On March 23, 2021, Illinois implemented an interest rate cap of 36% per year for loans under $40,000 from non-bank and non-credit-union lenders. Using data from Illinois and Missouri (a state without an interest rate cap), researchers found that the cap significantly decreased the availability of small-dollar credit, especially for subprime borrowers, and worsened the financial well-being of many consumers.
An online survey of short-term, small-dollar credit borrowers in Illinois showed that most respondents were unable to borrow money when needed following the implementation of the interest rate cap, and only 11% reported that their financial well-being improved as a result of the cap, while 79% preferred to return to their previous lenders.
The implementation of interest rate caps can severely limit the ability of short-term lenders to provide this vital service to consumers. As the research cited above indicates, the implementation of this cap significantly decreased the availability of small-dollar credit, especially for subprime borrowers, and worsened the financial well-being of many consumers in Illinois.
In the American Southwest, Afterpay, a “buy now, pay later” service, will no longer be available to customers in New Mexico effective January 1, 2023, due to regulatory changes in the state. The changes, made through the passing of House Bill 132, limit “predatory” lending by altering the cap on small loan interest rates from 175% to 36% and limiting fees on late payments within 10 days to 5 cents on the dollar for the total installment price.

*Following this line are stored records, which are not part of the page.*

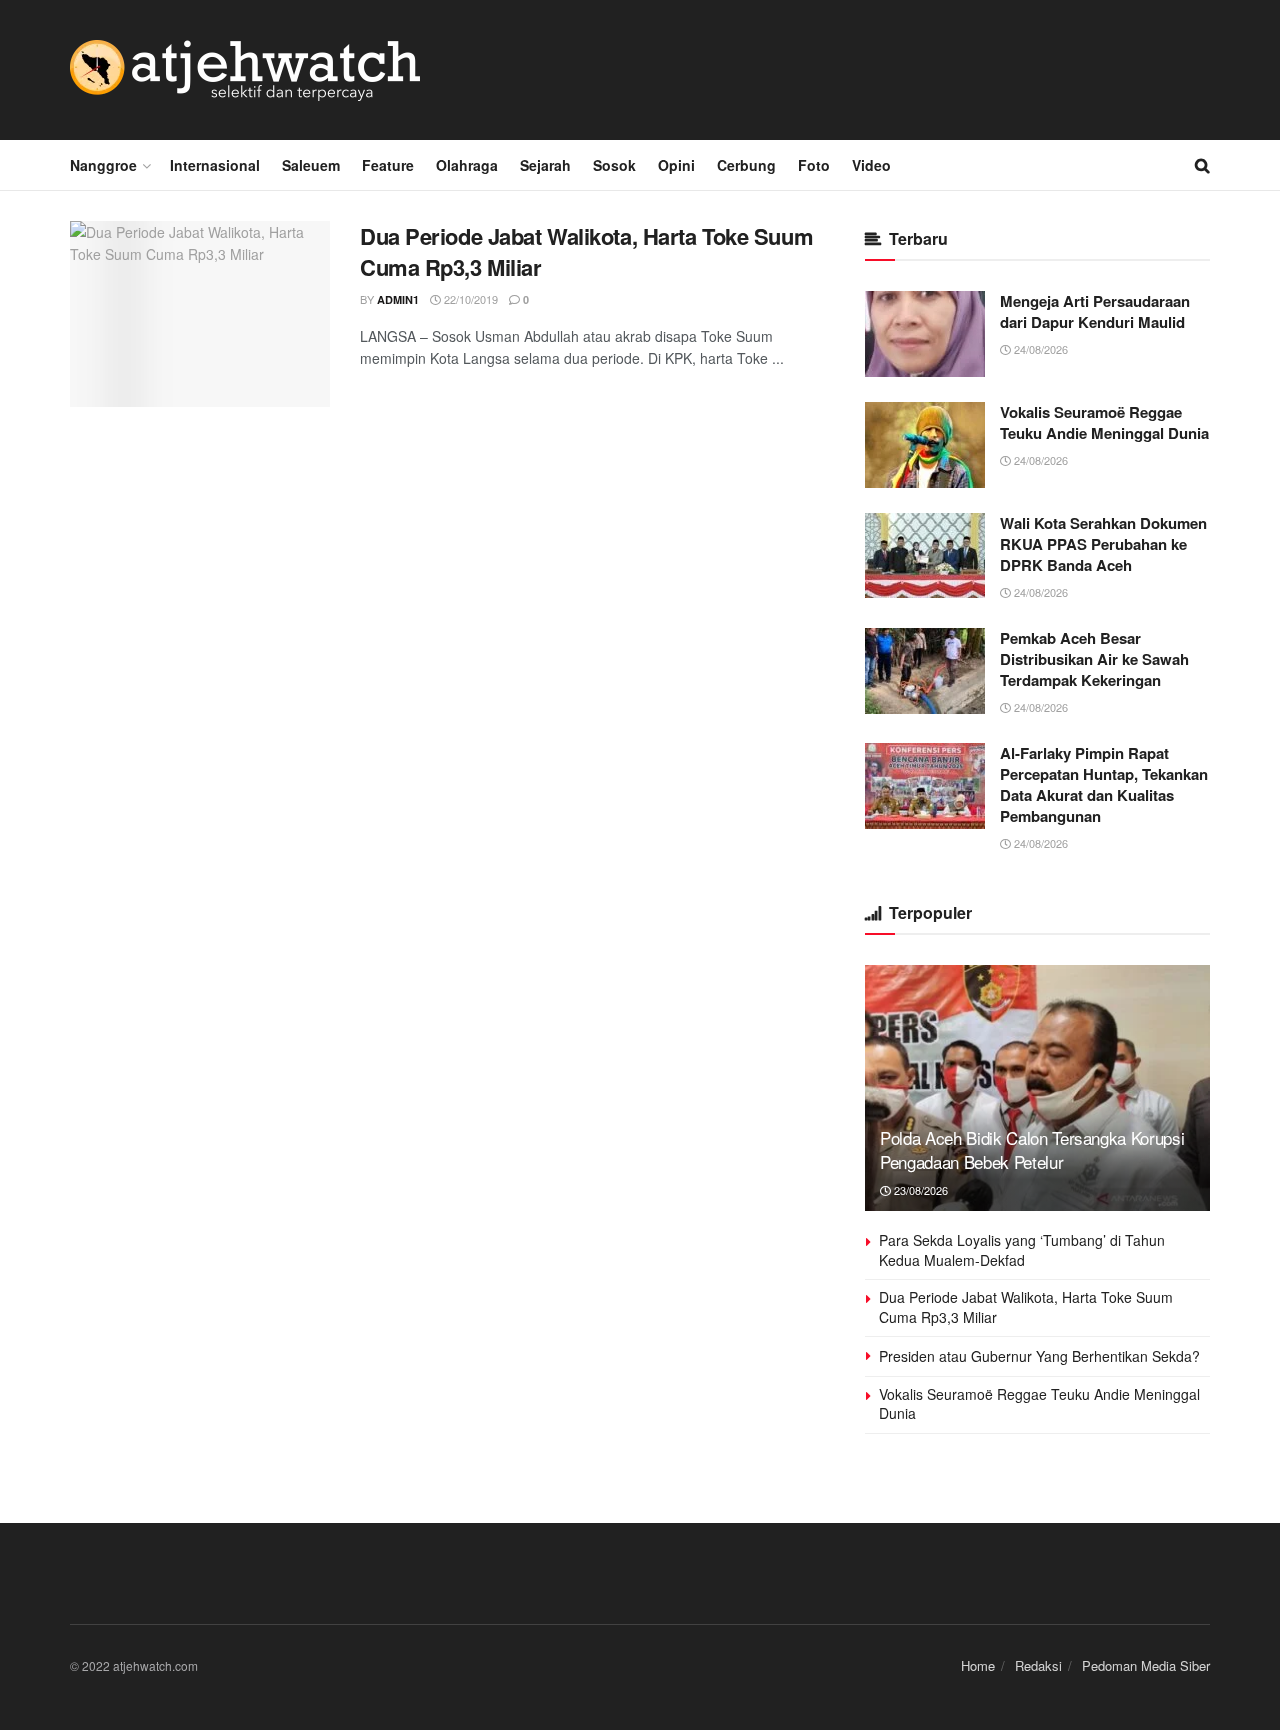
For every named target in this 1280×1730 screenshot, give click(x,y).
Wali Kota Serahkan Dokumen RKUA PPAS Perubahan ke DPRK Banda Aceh (1103, 544)
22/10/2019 (469, 299)
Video (871, 165)
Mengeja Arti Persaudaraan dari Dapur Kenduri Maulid (1095, 311)
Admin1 (398, 299)
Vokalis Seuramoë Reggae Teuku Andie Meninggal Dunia (1104, 422)
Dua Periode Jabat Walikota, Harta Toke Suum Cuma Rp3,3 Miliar (586, 251)
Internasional (215, 165)
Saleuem (311, 165)
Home (978, 1665)
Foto (814, 165)
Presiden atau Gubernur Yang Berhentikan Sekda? (1039, 1356)
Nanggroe (103, 165)
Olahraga (467, 165)
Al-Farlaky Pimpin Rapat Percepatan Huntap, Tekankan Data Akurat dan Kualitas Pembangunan (1104, 784)
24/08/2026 (1039, 349)
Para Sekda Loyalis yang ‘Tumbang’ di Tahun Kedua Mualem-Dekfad (1022, 1250)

The goal of the law was to set a reasonable rate for interest, not eliminate it altogether, according to Rep. Daymon Ely, one of the sponsors of the bill. Yet one unintended consequence of this change has seen the withdrawal of Afterpay and other similar service providers from the state, potentially impacting the financial well-being of consumers who relied on these services.
“It’s not intended to run anybody out,” Ely said.

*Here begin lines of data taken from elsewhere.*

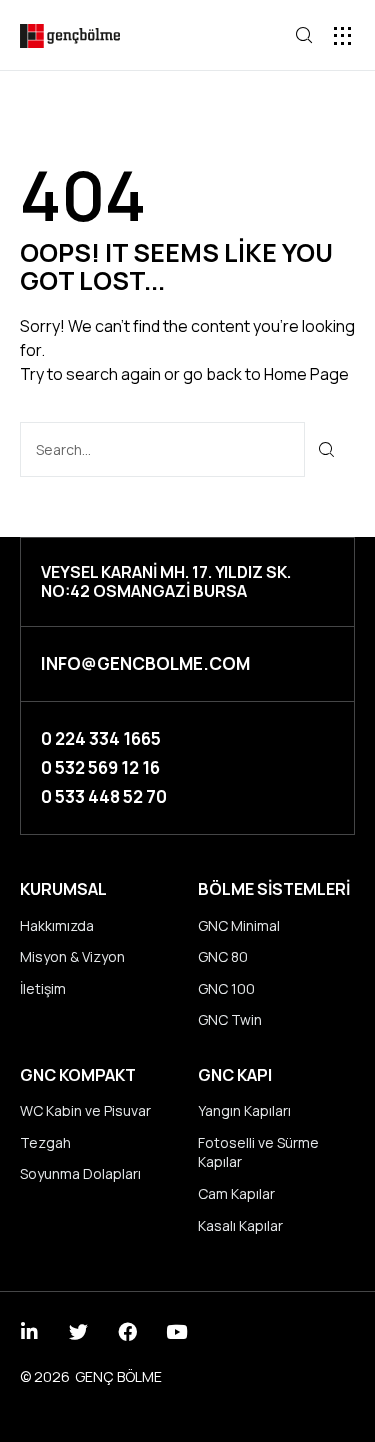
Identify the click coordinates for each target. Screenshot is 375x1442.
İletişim (43, 988)
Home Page (306, 374)
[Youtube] (176, 1331)
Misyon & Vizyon (72, 956)
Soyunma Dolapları (80, 1173)
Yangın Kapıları (244, 1110)
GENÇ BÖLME (118, 1376)
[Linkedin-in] (29, 1331)
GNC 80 (223, 956)
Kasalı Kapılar (240, 1225)
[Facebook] (127, 1331)
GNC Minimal (239, 925)
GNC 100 (226, 988)
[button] (342, 35)
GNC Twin (230, 1019)
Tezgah (45, 1142)
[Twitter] (78, 1331)
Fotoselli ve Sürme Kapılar (258, 1152)
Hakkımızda (57, 925)
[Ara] (327, 449)
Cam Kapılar (236, 1193)
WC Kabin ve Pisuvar (85, 1110)
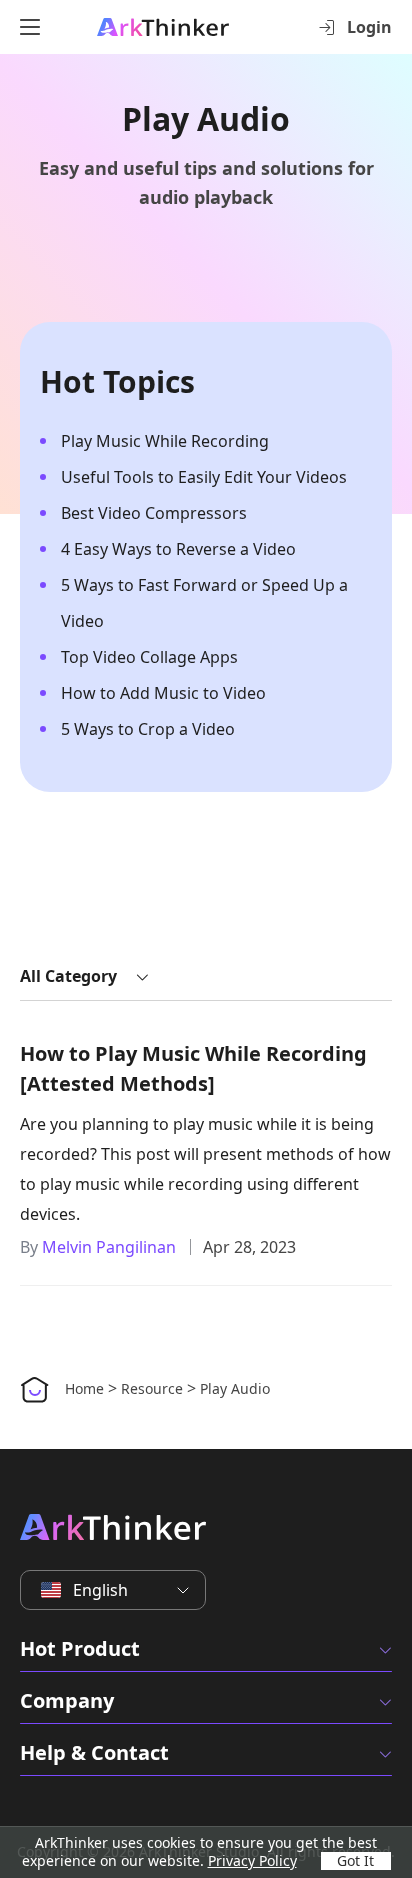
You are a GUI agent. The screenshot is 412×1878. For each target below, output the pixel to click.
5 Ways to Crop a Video (148, 729)
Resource (152, 1388)
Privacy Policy (252, 1860)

My response? The road to hell is paved with good intentions.
These findings highlight the importance of short-term lenders in providing access to credit for individuals who may not have other options. New Mexico will surely see financial health plummet just as has already been witnessed in Illinois.

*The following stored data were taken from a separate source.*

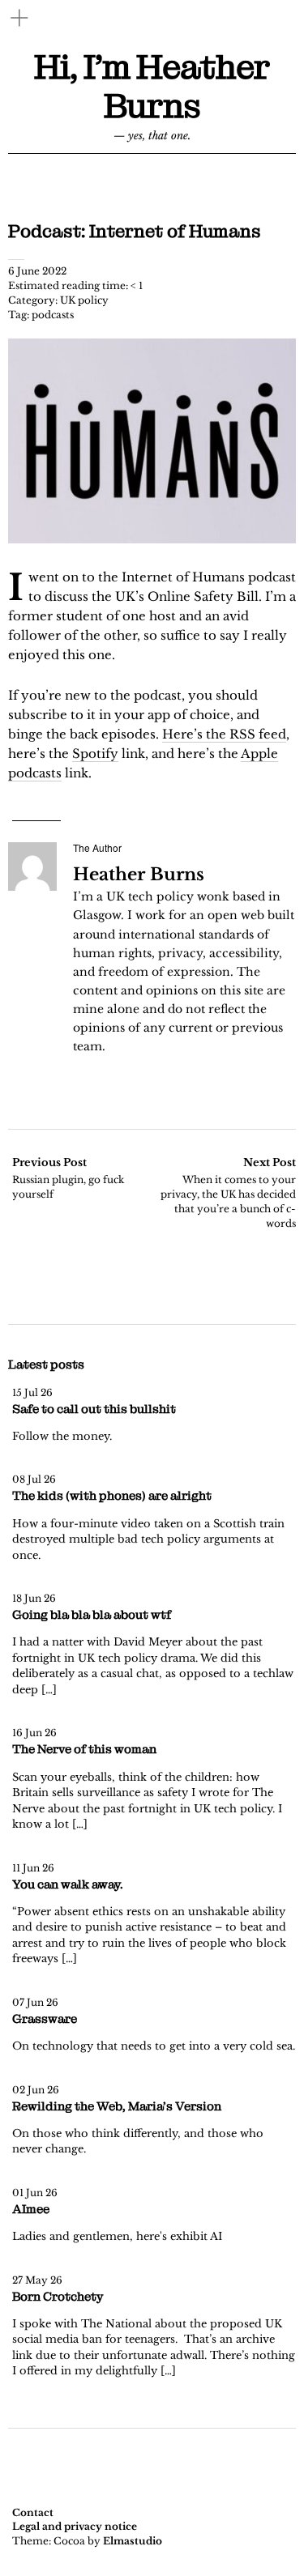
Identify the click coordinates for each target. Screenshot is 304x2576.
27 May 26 (37, 2280)
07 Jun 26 (35, 2002)
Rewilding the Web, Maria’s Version (116, 2106)
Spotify (95, 753)
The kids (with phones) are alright (112, 1496)
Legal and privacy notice (74, 2526)
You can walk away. (67, 1884)
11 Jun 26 (33, 1868)
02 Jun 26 (35, 2090)
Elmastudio (132, 2541)
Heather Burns (138, 874)
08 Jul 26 (34, 1479)
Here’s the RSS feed (224, 734)
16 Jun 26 (34, 1733)
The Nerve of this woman (84, 1749)
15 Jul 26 (32, 1392)
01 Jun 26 (35, 2192)
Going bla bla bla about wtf (91, 1615)
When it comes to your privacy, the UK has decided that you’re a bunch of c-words (228, 1192)
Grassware (44, 2019)
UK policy (84, 300)
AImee (30, 2209)
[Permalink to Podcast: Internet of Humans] (152, 538)
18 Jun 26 (34, 1598)
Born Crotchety (57, 2297)
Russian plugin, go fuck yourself (68, 1178)
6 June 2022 (37, 271)
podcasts (53, 315)
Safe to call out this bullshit (94, 1409)
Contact (33, 2512)
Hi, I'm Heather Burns (152, 87)
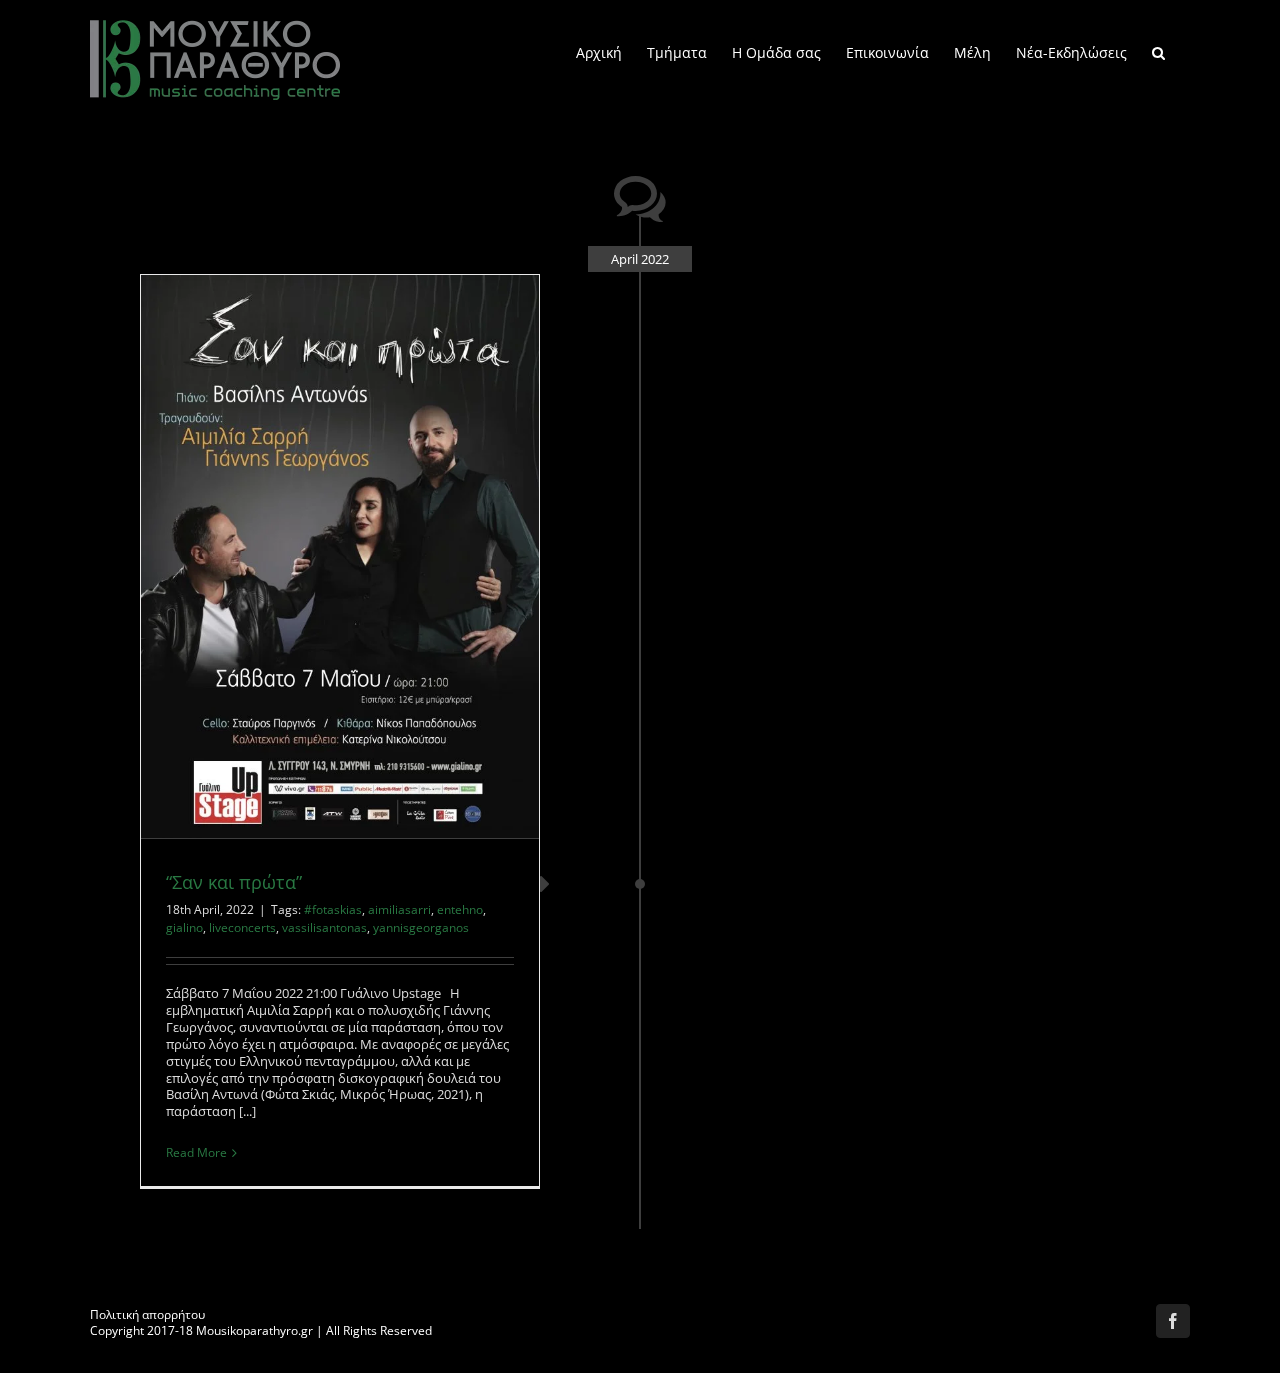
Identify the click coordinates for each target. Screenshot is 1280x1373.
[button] (1158, 51)
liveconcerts (242, 927)
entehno (460, 909)
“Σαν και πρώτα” (234, 882)
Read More (196, 1152)
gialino (184, 927)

Why have politicians again decided to pick and choose “winners” in the marketplace? Surely, Mr. Ely could have focused his attention on the big banks using “predatory” practices of charging overdraft fees.
One key difference between overdraft fees charged by big banks and short-term loans is the cost of borrowing. Overdraft fees charged by big banks can be quite high, with some banks charging fees of around $35 for each overdraft transaction. These fees can add up quickly, leading to significant costs for individuals who frequently overdraft their accounts.
In contrast, short-term loans typically have lower fees, with annual percentage rates (APRs) ranging from around 100% to 1000%. While these APRs may look high, they are generally lower than overdraft fees charged by big banks.
Another difference between the two options is the duration of the borrowing. Overdraft fees are typically charged on a per-transaction basis, with the fees continuing to accrue until the individual has sufficient funds in their account to cover their overdraft.
In contrast, short-term loans are typically paid off within a few weeks to a few months. This means that individuals who take out short-term loans will typically have a fixed period of time in which to repay the loan, rather than having fees continue to accrue indefinitely.
Politicians like Mr. Ely should stop burdening their constituents with costly “feel-good” legislation. As is being witnessed with the interest-rate cap in New Mexico, this well-intended legislation is creating costly consequences. Will Mr. Ely offer to pick up the tab?